On Highfield Lane stands a creepy house. Its windows seem to watch Mandy everyday as she walks past on her way home from school. As creepy houses' windows tend to do...
One day Mandy finds a letter on the pavement outside the creepy house's door. She decides to deliver it to whoever lives in the creepy house. As she enters the hall, the door slams shut behind her. As creepy houses' doors tend to do...

Mandy is a very engaging character, the polar opposite of a generic adventure hero. She has definite opinions and feelings and the player will know it. The author accomplishes this in various ways.
The game is written in the third person. I found that in some games this can be distancing, putting the player in the role of a mere observer. Here however, this perspective offers another road to immersion. Instead of forcing the player to roleplay, getting inside the head of the protagonist while being addressed as "You", The House on Highfield Lane gets the player to be a close companion of the PC, looking over her shoulder and guiding her while being complicit in Mandy's actions and decisions.
Mandy's movements and actions and the creepy house's rooms are described from her own very subjective viewpoint, giving us a more and more clear view into her personality. The descriptions are interspersed with bits of Mandy's interior monologue, showing us her unfiltered thoughts, swearwords and all.
This view we get of the protagonist's personality also evolves throughout the game, something seldom seen in puzzle-oriented IF. At first somewhat timid, intimidated by finding herself locked inside the creepy house, she becomes more brazen and unafraid as the game progresses. This is very nicely reflected in her interior monologue. Later in the game, her thoughts amount to: "What the hell, I've already come this far in some stranger's house, why not do this completely unappropriate thing and see what happens." (This is where the swearwords are very effective.)
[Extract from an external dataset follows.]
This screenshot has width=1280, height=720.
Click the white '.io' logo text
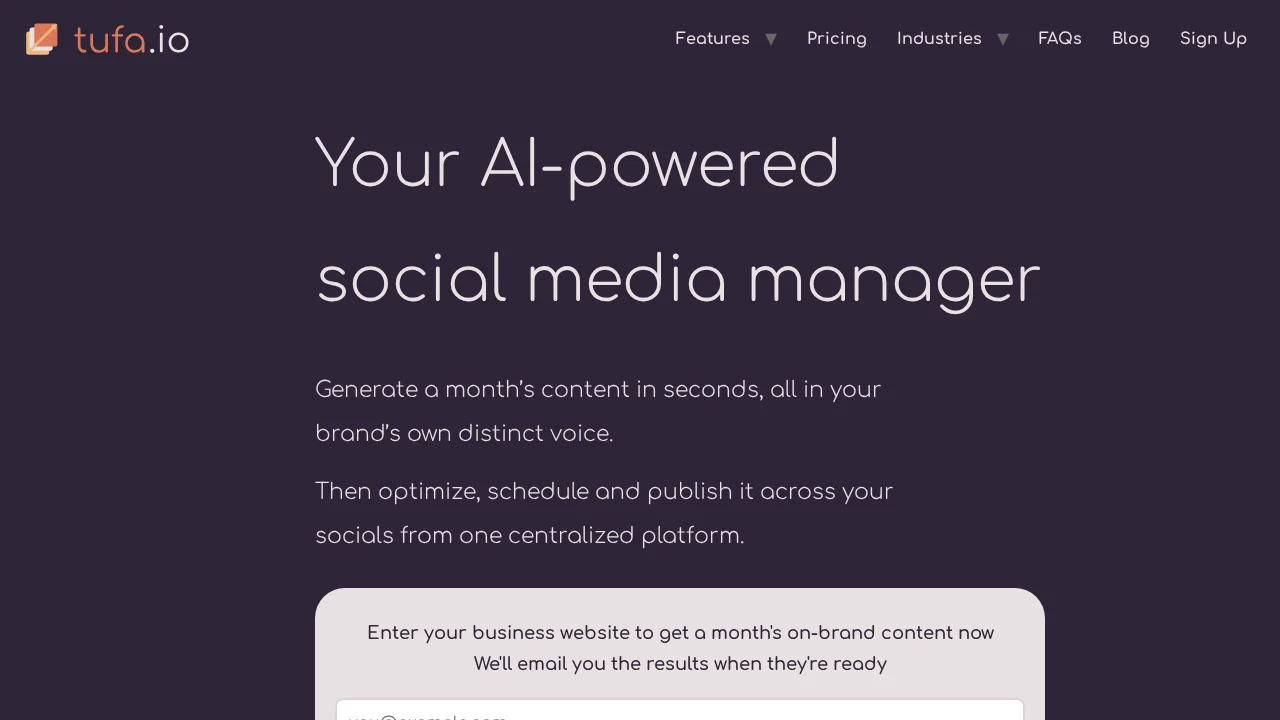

Upon first entering the creepy house, there is indeed much to be intimidated by. What seemed to be an ordinary house in a row of equally uninteresting houses from the street turns out to be a grand historical mansion on the inside. Lifesize portraits look down on Mandy from the walls of high and spacious rooms.
Even more intimidating, and effectively disorienting to the player is the author's cunning use of space/geography. Once in the house, there are doors in directions impossible from the outside and upper storeys that should not exist. I for one had a lot of fun mapping the place.
What's very interesting here is that the player's growing familiarity with the map through further exploration closely mirrors Mandy's growing confidence as she wanders around the creepy house.

The House on Highfield Lane is very much a puzzle-game. The seemingly simple objective of delivering a lost letter leads to an increasingly complicated and improbable series of obstacles The flimsy plotline is naught but a pretense for presenting the player with a collection of puzzles. These are mostly intuitive but always have a clever twist. I had my fair share of "Aha"-moments while brainstorming about how to tackle this or that problem. Despite the sometimes surreal nature of the puzzles, they are held tightly together by the game's mood and atmosphere.

This brings me to a highpoint of the entire game: the splendid writing that binds it all together. The descriptions are clear yet evocative, there is more than one location with very memorable imagery, the author manages to provide poignant details without cluttering the mental image of the player. Mandy's subjective viewpoint adds the pepper and salt to the text.

I imagine that the game's finale might go two ways for any player. There's a convoluted revelatory backstory that seems thrown together after the fact rather than being the result of integrated worldbuilding, and the final problem is silly, to say the least. For me, it was a surprising, almost cathartis moment of hilariousness. Others may be disappointed by it.

You'll have to see for yourself. I very much recommend that you do.

(Yes, there are some small nitpicks. Some obvious verbs were not implemented {EDIT: I have been informed that this has been fixed} and at least one puzzle needed better clueing. Nitpicks that are inconsequential in light of the overall quality of this game.)